The U.S. Justice Department announced last week that it intends to resume executions later this year after a 16-year hiatus caused by legal challenges to the practice.

Death penalty abolitionists, not surprisingly and consistent with their principles, immediately objected, suggesting that the Justice Department’s decision is improper.

Actually, it’s completely proper because it’s consistent with federal law that authorizes the ultimate penalty in specific kinds of cases. The recent trial of convicted murderer Brendt Christensen is one of those types of cases.

Luckily for Christensen, jurors opted not to impose death as punishment, choosing instead a sentence of life in prison.
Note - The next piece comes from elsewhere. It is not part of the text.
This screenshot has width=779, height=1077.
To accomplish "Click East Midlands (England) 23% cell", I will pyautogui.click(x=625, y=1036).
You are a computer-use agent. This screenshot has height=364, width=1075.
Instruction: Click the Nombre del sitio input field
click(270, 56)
Of course, capital punishment would be off the table if opponents persuaded Congress to eliminate it as an option in egregious cases. Until they do, proponents and opponents can argue ad nauseam about what’s moral, what’s arbitrary and what’s just — but federal law authorizes capital punishment.
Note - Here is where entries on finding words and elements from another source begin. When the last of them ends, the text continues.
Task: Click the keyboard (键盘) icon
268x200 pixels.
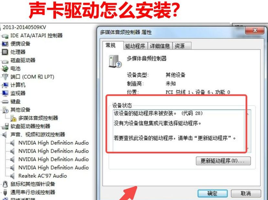Action: click(x=5, y=102)
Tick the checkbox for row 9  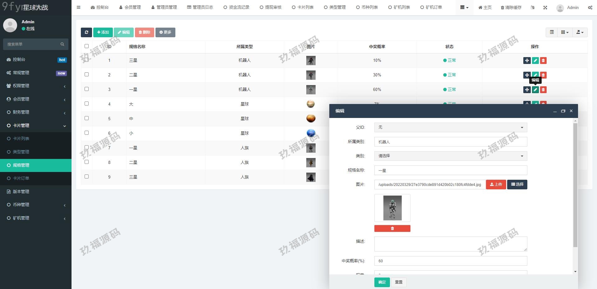(x=87, y=177)
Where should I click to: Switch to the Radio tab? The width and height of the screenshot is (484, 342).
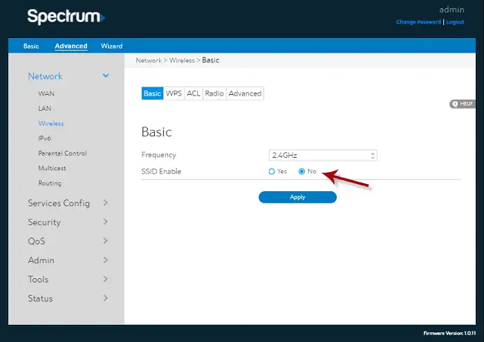point(214,93)
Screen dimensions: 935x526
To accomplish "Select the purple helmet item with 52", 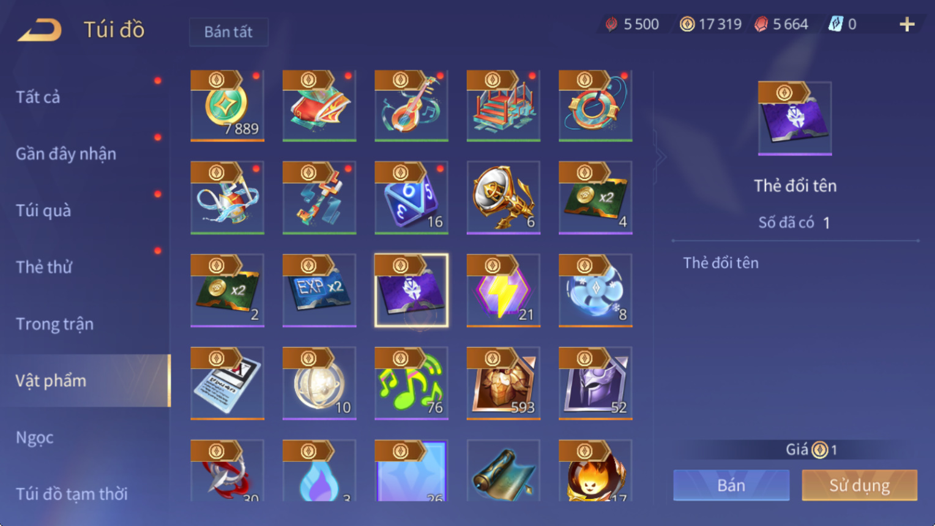I will [595, 383].
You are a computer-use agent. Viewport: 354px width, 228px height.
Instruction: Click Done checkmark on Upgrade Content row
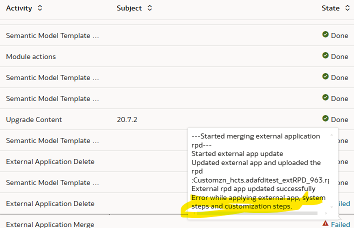[326, 119]
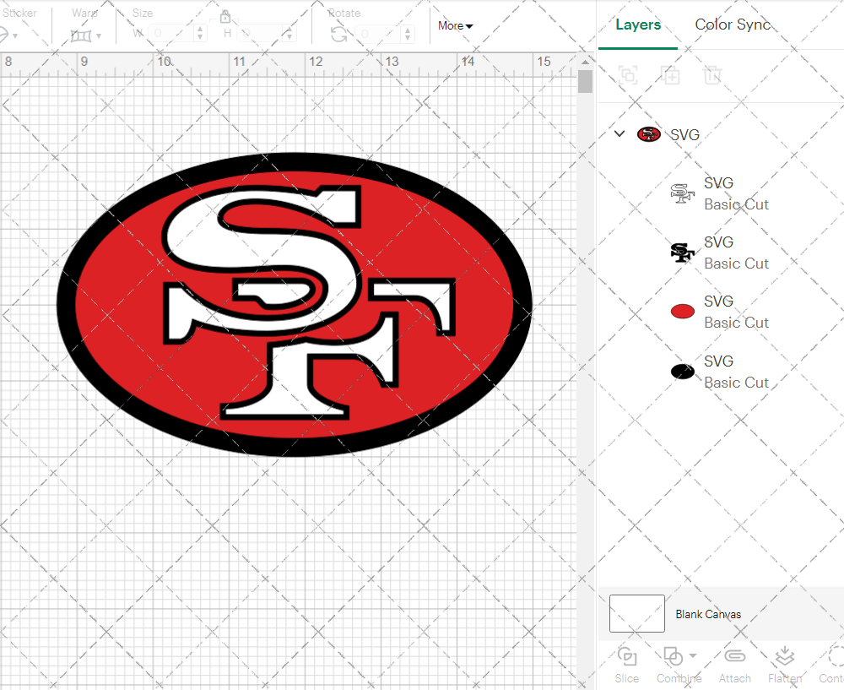This screenshot has height=690, width=844.
Task: Click the Slice tool icon
Action: click(626, 657)
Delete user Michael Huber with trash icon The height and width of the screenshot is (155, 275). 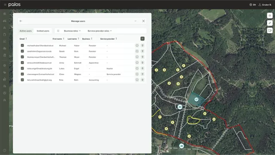(x=142, y=46)
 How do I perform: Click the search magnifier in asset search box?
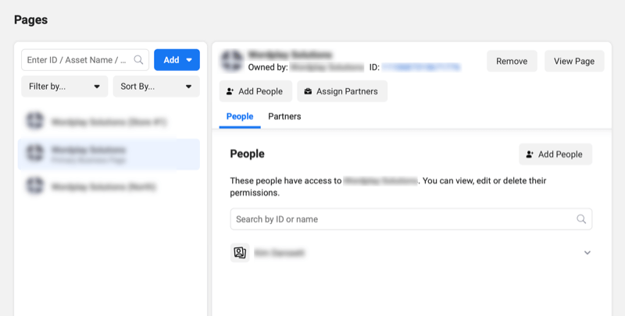(139, 60)
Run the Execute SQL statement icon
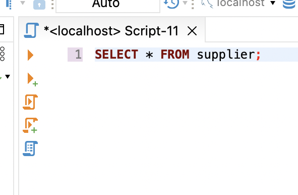Image resolution: width=298 pixels, height=195 pixels. click(30, 55)
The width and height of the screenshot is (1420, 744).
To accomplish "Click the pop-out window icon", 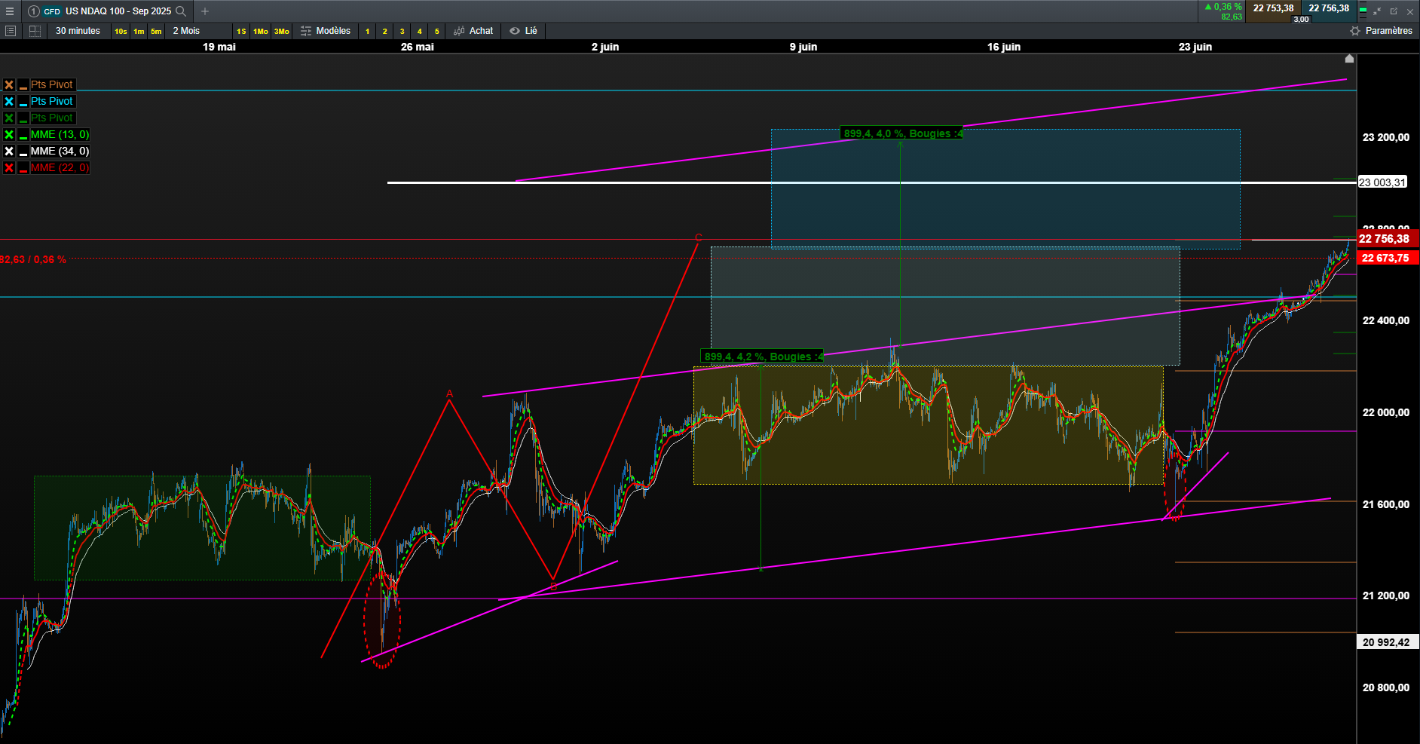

Illinois eliminated the death penalty from its statutes in 2011, and for good reason.

The process, for a variety of reasons, resulted in many wrongful convictions and what would have been wrongful executions. In a circumstance where even one wrongful sentence of death is too many, it was prudent, even if distasteful to many, that the penalty be taken off the table. In a system of justice, the real possibility of the ultimate injustice cannot be ignored.

Suffice it to say, however, the federal death penalty contains far more procedural safeguards than those in the states, starting with the appointment of first-rate defense lawyers who work zealously to protect their clients’ rights and hold the prosecutors to their obligation of proving guilt beyond a reasonable doubt.

That level of competency was on display for all to see in the Christensen case.

Few people will have much sympathy for those who have been convicted of murder in federal court and are awaiting scheduled executions.

They include white supremacist Dylann Roof, who murdered nine members of a South Carolina black church in 2015, and Dzhokhar Tsarnaev, the surviving Boston Marathon bomber who killed three and wounded more than 260 in 2013.

Almost all of those in line for prompt execution are multiple murderers whose criminal behavior was truly shocking, consistent with the standard that the death penalty should be reserved for the worst of the worst.

The announcement about resuming executions was made by U.S. Attorney General William Barr, who said the “Justice Department upholds the law, and we owe it to the victims and their families to carry forward the sentence imposed by our justice system.”

That doesn’t mean, of course, that lawyers for the condemned won’t continue to come up with clever arguments designed to indefinitely delay executions. Many death row inmates at the federal and state levels have lived on death row for decades.

What it does mean, however, is that the federal prosecutors will be more aggressive in terms of imposition of this penalty. Those who don’t like it can take their complaints to members of the U.S. Senate and House of Representatives.